Exercise brief:
When you reach the line that contains "Eine Beschwerde einreichen (47, 2428)" in the data below, copy it and every line after it exactly, adding nothing.

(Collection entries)
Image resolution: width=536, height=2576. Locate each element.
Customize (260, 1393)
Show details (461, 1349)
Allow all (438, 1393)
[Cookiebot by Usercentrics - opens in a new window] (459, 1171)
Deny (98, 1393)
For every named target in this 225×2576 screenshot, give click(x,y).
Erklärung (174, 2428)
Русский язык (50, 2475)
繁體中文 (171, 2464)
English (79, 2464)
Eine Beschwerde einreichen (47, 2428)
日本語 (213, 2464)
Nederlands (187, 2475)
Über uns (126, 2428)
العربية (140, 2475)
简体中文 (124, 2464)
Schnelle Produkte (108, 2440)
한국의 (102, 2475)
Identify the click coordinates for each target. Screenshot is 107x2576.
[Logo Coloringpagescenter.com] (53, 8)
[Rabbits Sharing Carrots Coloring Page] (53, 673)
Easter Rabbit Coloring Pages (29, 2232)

Task solution:
Eine Beschwerde einreichen (47, 2428)
日本語 (213, 2464)
Nederlands (187, 2475)
Über uns (126, 2428)
العربية (140, 2475)
简体中文 (124, 2464)
Schnelle Produkte (108, 2440)
한국의 (102, 2475)
Identify the click coordinates for each target. Screenshot is 107x2576.
[Logo Coloringpagescenter.com] (53, 8)
[Rabbits Sharing Carrots Coloring Page] (53, 673)
Easter Rabbit Coloring Pages (29, 2232)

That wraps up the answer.